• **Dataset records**
########

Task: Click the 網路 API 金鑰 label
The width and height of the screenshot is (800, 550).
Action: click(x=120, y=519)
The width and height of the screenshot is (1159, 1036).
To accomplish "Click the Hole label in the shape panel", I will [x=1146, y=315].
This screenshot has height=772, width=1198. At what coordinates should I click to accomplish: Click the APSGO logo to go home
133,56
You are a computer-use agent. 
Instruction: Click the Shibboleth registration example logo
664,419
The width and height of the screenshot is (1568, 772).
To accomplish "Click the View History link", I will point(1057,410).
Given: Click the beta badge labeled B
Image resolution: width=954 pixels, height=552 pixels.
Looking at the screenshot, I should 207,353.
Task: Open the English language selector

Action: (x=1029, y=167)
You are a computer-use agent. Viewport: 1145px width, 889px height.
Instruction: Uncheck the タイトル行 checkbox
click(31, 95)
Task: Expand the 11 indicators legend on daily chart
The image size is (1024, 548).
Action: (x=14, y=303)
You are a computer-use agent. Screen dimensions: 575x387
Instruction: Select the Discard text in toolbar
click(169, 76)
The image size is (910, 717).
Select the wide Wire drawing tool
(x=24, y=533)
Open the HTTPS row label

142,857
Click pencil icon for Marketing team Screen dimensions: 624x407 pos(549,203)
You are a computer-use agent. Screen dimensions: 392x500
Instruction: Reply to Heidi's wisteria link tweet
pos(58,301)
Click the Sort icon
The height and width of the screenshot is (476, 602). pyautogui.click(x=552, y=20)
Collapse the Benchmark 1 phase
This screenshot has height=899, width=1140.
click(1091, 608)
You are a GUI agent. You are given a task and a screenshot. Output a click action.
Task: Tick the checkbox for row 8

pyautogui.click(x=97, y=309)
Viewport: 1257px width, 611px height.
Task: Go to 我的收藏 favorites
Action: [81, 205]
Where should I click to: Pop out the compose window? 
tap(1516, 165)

########

• **Task directions**
Lines from the top of the data above through the line containing "Task: Expand the" must be repeated exactly. All other lines stay out.

• **Response for this exercise**
Task: Click the 網路 API 金鑰 label
The width and height of the screenshot is (800, 550).
Action: click(x=120, y=519)
The width and height of the screenshot is (1159, 1036).
To accomplish "Click the Hole label in the shape panel", I will [x=1146, y=315].
This screenshot has height=772, width=1198. At what coordinates should I click to accomplish: Click the APSGO logo to go home
133,56
You are a computer-use agent. 
Instruction: Click the Shibboleth registration example logo
664,419
The width and height of the screenshot is (1568, 772).
To accomplish "Click the View History link", I will point(1057,410).
Given: Click the beta badge labeled B
Image resolution: width=954 pixels, height=552 pixels.
Looking at the screenshot, I should 207,353.
Task: Open the English language selector

Action: (x=1029, y=167)
You are a computer-use agent. Viewport: 1145px width, 889px height.
Instruction: Uncheck the タイトル行 checkbox
click(31, 95)
Task: Expand the 11 indicators legend on daily chart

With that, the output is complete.